Over the next decade, I do not think that there is a risk of Zimbabwe inflation, because our national debt is still only something like half of our GDP, so there is no risk that we will be unable to pay the interest on Treasuries.
Only when the debt is multiples of the GDP does the risk of default or hyperinflation become serious.
70s inflation is a 2 on my scale. Not even 20% inflation.
I’ve long felt this would be worse than ‘70s inflation.
The point of this exercise was to see if I could find any of the Freepers I trust who are level-headed, knowledgeable and were ahead of the curve on this credit crises that thinks there is any remote chance of having a true hyperinflation occur as the result of any amount of printing by the collective world governments, primarily US.
That was the point. Schiff knows his Sch_tt and I was thrown by his reference to Zimbabwe in the Glenn Beck video. He also made a reference to 20%-30% inflation. So maybe Zimbabwe is code to him for 30% inflation, which would STILL BE DAMN BAD, make gold golden to own, and make you want to dump all your dollars for real assets like commodities or real estate.

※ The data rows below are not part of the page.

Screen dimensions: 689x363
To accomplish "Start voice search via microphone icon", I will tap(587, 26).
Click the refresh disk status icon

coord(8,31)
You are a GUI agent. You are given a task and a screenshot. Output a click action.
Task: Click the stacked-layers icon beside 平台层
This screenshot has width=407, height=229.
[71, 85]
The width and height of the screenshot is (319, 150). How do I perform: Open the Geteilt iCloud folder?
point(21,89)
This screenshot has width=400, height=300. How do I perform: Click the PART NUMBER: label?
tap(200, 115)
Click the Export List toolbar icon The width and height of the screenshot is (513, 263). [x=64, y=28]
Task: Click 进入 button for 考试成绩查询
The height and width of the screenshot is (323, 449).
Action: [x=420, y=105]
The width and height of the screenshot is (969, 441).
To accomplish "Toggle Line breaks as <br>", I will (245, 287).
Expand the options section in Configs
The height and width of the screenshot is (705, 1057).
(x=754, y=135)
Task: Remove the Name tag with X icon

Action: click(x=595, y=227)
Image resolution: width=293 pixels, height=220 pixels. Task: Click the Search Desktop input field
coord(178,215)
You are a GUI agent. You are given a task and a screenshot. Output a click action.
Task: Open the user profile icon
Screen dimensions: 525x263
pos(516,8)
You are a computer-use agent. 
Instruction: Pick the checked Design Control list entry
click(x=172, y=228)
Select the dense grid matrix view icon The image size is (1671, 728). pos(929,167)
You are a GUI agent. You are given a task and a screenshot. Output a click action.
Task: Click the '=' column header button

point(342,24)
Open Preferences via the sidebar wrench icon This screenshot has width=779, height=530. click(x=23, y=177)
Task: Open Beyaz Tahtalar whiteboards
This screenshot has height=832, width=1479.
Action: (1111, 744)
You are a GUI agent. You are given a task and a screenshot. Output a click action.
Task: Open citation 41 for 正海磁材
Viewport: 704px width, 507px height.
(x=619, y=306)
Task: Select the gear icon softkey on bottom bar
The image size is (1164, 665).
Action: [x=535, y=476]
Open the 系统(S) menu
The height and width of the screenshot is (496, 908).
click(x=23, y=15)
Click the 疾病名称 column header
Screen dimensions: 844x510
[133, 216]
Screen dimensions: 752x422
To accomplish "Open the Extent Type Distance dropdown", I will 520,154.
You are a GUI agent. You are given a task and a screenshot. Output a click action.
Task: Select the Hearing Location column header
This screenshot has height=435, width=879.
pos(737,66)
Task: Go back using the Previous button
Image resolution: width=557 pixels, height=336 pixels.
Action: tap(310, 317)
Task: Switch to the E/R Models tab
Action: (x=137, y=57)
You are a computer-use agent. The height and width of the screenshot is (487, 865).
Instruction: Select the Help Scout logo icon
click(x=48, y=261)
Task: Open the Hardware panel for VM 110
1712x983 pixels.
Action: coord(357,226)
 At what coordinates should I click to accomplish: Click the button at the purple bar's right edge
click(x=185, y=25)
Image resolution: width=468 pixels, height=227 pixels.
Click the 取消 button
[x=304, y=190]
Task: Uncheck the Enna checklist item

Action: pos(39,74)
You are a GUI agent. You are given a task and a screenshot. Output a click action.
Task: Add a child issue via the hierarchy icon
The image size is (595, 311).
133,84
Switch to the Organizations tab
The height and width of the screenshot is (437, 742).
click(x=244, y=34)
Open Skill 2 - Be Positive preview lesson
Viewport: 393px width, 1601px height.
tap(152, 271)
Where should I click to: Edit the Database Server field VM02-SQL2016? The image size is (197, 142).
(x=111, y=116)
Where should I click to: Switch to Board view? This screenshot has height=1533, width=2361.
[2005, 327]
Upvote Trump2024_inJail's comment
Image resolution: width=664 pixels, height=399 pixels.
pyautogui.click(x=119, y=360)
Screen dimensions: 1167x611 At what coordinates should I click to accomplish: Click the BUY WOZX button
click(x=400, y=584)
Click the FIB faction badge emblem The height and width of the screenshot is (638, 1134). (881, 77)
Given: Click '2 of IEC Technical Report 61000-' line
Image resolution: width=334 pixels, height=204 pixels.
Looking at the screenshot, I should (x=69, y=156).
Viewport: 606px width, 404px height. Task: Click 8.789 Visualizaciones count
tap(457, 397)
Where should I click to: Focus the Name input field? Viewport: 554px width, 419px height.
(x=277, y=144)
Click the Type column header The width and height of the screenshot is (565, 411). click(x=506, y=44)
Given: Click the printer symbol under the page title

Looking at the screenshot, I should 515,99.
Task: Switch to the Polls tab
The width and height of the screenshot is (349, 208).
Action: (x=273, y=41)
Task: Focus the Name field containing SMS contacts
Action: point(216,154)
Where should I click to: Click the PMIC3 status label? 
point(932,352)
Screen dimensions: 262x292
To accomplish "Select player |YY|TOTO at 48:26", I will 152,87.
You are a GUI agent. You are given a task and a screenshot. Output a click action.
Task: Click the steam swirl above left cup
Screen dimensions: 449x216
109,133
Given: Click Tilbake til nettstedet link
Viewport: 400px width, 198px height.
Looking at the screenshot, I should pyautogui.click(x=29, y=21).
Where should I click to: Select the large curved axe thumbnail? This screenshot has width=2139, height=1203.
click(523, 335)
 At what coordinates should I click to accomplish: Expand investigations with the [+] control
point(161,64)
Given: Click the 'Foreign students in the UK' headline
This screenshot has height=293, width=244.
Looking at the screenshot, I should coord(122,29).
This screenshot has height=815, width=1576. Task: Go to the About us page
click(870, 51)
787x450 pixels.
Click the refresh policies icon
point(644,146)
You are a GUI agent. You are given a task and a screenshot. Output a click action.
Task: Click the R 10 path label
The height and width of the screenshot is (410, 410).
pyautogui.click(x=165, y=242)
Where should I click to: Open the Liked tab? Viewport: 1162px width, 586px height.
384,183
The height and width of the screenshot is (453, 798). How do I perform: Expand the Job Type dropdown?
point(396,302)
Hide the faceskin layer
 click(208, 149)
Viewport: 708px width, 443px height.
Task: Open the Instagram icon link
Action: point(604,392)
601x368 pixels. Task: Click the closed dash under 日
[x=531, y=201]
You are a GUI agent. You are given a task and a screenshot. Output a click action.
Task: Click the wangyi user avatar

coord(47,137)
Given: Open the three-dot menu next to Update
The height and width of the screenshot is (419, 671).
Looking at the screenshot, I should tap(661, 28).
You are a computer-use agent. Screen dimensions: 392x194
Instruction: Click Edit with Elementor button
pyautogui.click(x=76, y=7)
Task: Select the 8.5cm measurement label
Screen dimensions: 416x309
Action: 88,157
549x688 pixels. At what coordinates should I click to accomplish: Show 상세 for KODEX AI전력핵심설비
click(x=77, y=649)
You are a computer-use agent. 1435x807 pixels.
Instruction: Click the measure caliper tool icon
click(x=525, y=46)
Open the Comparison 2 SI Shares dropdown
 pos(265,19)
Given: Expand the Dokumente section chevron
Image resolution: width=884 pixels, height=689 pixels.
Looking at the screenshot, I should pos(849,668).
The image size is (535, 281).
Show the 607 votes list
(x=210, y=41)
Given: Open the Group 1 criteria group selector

So the point was less about coming bad inflation, which is coming, but could the Bernanke chopper fleet really lead to a true Zimbabwe hyperinflation.
The answer looks to be no. Thank you. And the reference to debt as a percentage of GDP is compelling, as this was a point JasonC was constantly trying to make.
So are you still a very pessimistic bear these days, or are you growing vealish in the least.
I still feel we are heading toward a mild depression, but I am constantly updating my view as I get better intelligence.
FWIW, today is a very weird day. After last week’s collapse in equities that exceeded the 1929 collapse, and after yesterday’s bear market rally, the mood in the nation seems to be “calamity averted”.
I think this slid into mild depression will be long and relentless as unstoppable deleveraging continues. The sudden complacency in the nation, as if we had a close call and are now in the clear, is mind-boggling.
Structurally, nothing in banking has changed. The capital infusion announced today is a good start, but a drop in the proverbial bucked of write downs, liquidity shortages, reduced economic activity and those pesky $62 Trillions of derivatives.
What has changed?
Maybe I should stop saying “mild depression” and start using the term “very severe recession”. The term depression implies EOTWAWKI, which is not what I see on the horizon. Then again, with Obama been Lying in the White House, it well could become that.